If literary scholarship wishes to return to a position of broader relevance — and perhaps it does not, perhaps it is content to occupy a position of defiant critical resistance to the pragmatic demand for usefulness, happy in its Bartleby-like refusals of what it perceives as the demands of neoliberalism — one path forward would be to engage seriously with contemporary empirical work in the social sciences, especially those areas where a close acquaintance with literature might be of value.
As Shiller notes, narratives may be important to understanding economics in many ways, not only in terms of the macroeconomic fluctuations that are his focus.
Or consider rational choice theory. Nearly all mainstream economic models rest on some variety of rational choice theory. Behavioral economics has succeeded in mildly challenging these assumptions by showing the many ways in which human beings are predictably irrational, especially in the evaluation of risk and the weighing of costs and benefits.

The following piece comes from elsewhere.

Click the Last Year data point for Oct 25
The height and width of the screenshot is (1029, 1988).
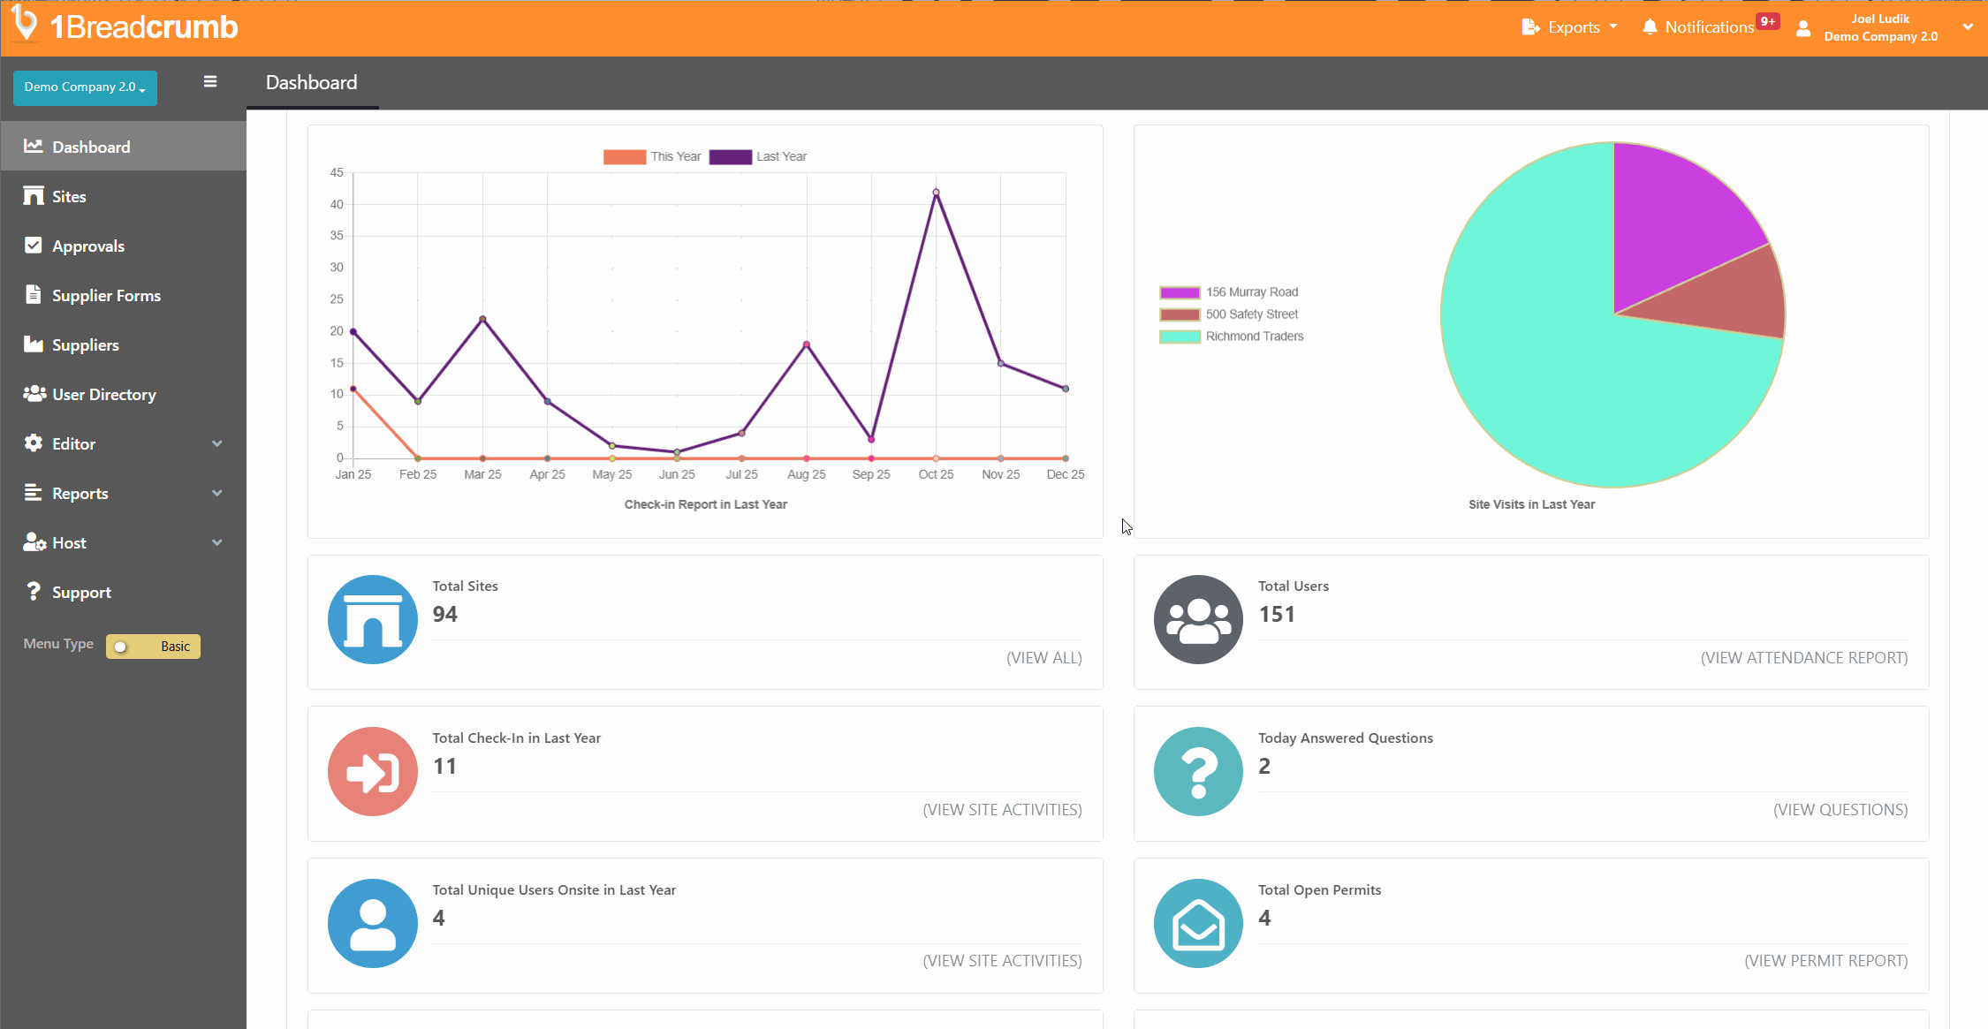pyautogui.click(x=936, y=193)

Could tools drawn from literary study be helpful in modeling other predictable aspects of human behavior that are not captured even by behavioral economics? I have in mind especially the role of meaning in determining how we think, choose, and act — both in the interpretive sense (“What do you mean by that?”) and the sense of significance (what is meaningful, what matters). Both senses are closely related to narrative, and thus to literature and literary study. For example, I may express the meaning something has to me by telling a narrative about its relation to me; and the teleological structure of narrative may be related to the structure of meaningfulness. Both have something to do with purpose, and with answers to the question “Why?”
There are many ways in which meaning as a subject of literary study might be relevant to concerns beyond literature. For example, economists tend to treat preferences as exogenous, rather than attempting to explain and predict how an actor ends up with the preferences she has. Could a model be developed based on meaning in its dual senses that would shed light on preference-formation in some context, so that we might attempt to predict preferences, rather than simply taking them as given? What implicit models of meaning-making do we find in literary study, and in literature itself, and might it be possible to generate predictions based on these models, and to design experiments to test our predictions?
The philosopher Susan Wolf‘s work on meaning and meaningfulness might be relevant for such a project, along with scholarship on Kierkegaard and Heidegger by, for example, Charles Taylor, Thomas Sheehan, and Hubert Dreyfus.
In any case, proposing predictive models based on the literary study of meaning, meaningfulness, or narrative is only one of the many ways that literary study might regain some of its broader interdisciplinary relevance. Unfortunately, there seems to be little indication that literary academia is open to this kind of engagement with the social sciences. Perhaps in another decade there will be an intergenerational change — or some other path forward will present itself — if departments of literature continue to exist.